Belge alıntısı:

==============================

Düşman hukuku: KCK, Cemaat, CHP… Erdoğan hedefe koyduğunu sıraya diziyor

KCK operasyonları, 15 Temmuz yargılamaları, Gülen cemaatine yönelik operasyonlar, medyatik 'Polatlar' davası ve bugünkü CHP'li belediye başkanlarına yönelik operasyonda verilen "ip gibi dizip, suçlu gibi görüntü alma" huyu AKP'de adeta bir sevda, bitmek bilmiyor. Toplumu korkutup sindirmeyi amaçlayan bu görüntüler, rejimin alametifarikası.

İslamcı AKP rejiminin alametifarikası sizce nedir? Bu soruya “Kürdü, Türkü, cemaatçiyi, ulusalcıyı, sosyalisti ve kendine muhalif olan İslamcıyı dahi ayırt etmeden hepsine zulmetmesi” cevabını verebiliriz. Bu rejim kendisine muhalif olan kişi ve gruplara önce kolluk, ardından Saray güdümlü yargı eliyle işkence etmeye her şartta devam ediyor. Haklarında sadece soruşturma başlatılmış insanlar bir anda suçlu ilan ediliyor ve adliye önünde sıraya dizilmiş şekilde fotoğrafları çekiliyor. AKP’nin fotoğraf üzerinden kamuoyu oluşturma hedefinde sıra CHP’li belediye başkanları ve belediye bürokratları geldi.

==============================

Kayıtlı satırlar:
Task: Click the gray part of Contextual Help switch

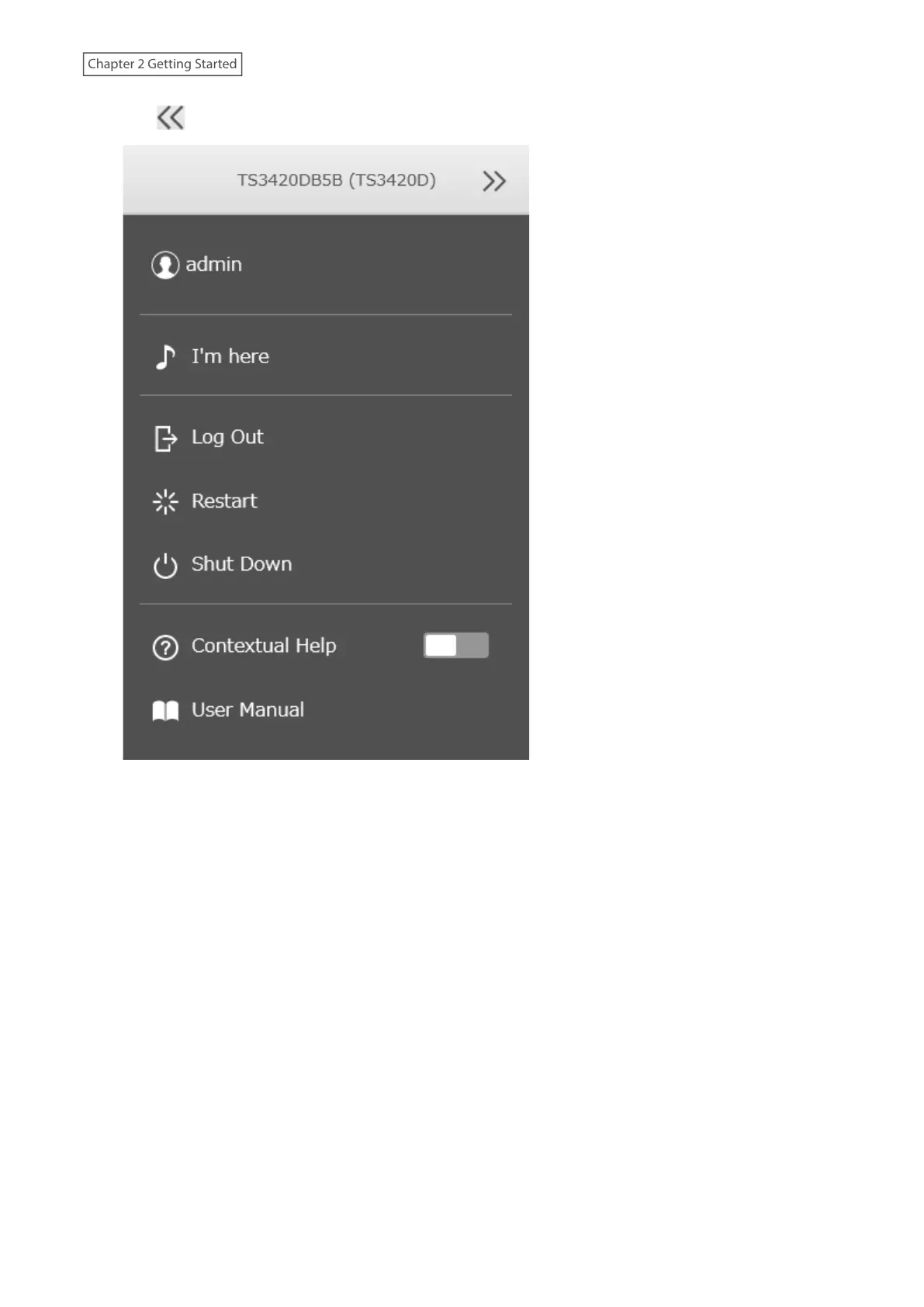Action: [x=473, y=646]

==============================

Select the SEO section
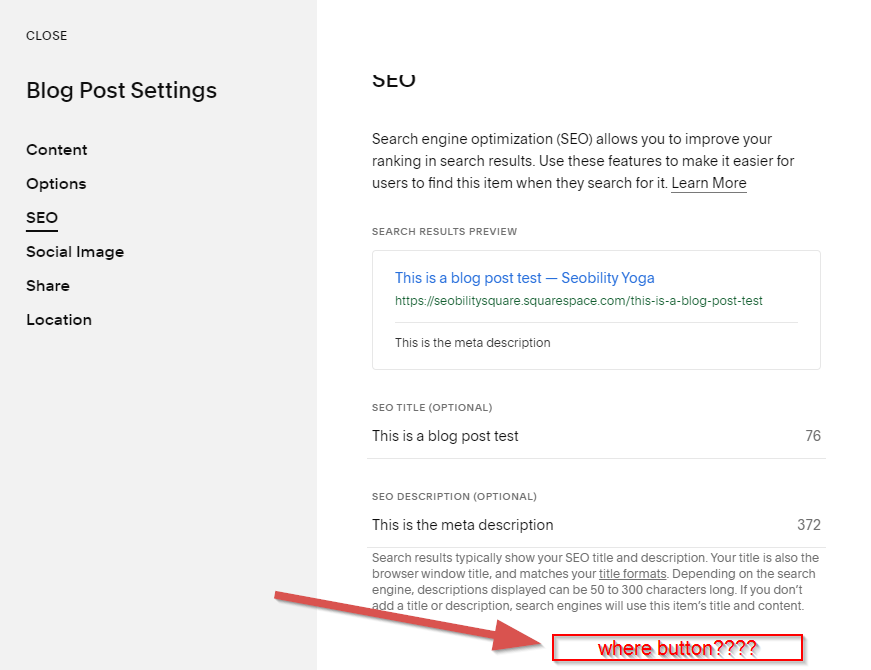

==============================

Yapılacak işler:
[a] Belge alıntısına göre şu soruları yanıtlar mısın?
(i) Başlıkta hangi üç hedef sayılıyor?
(ii) Toplumu korkutup sindirmeyi amaçlayan görüntüler neyin alametifarikası olarak nitelendiriliyor?
(iii) AKP'nin fotoğraf üzerinden kamuoyu oluşturma hedefinde sıra kimlere geldi?
[b] Belge alıntısında "İslamcı AKP rejiminin" ile başlayıp "belediye bürokratları geldi." ile biten kısmı birebir kopyalar mısın?
[c] Belge alıntısında AKP rejiminin ayırt etmeden hepsine zulmettiği söylenen kesimler hangileridir? Hepsini sırala.
Listeler, metinden bağımsız ayrı bir malzemedir.

Beklenen sonuçlar:
[a]
(i) KCK, Cemaat ve CHP
(ii) Rejimin
(iii) CHP'li belediye başkanlarına ve belediye bürokratlarına

[b]
İslamcı AKP rejiminin alametifarikası sizce nedir? Bu soruya “Kürdü, Türkü, cemaatçiyi, ulusalcıyı, sosyalisti ve kendine muhalif olan İslamcıyı dahi ayırt etmeden hepsine zulmetmesi” cevabını verebiliriz. Bu rejim kendisine muhalif olan kişi ve gruplara önce kolluk, ardından Saray güdümlü yargı eliyle işkence etmeye her şartta devam ediyor. Haklarında sadece soruşturma başlatılmış insanlar bir anda suçlu ilan ediliyor ve adliye önünde sıraya dizilmiş şekilde fotoğrafları çekiliyor. AKP’nin fotoğraf üzerinden kamuoyu oluşturma hedefinde sıra CHP’li belediye başkanları ve belediye bürokratları geldi.

[c] Kürt, Türk, cemaatçi, ulusalcı, sosyalist, kendine muhalif olan İslamcı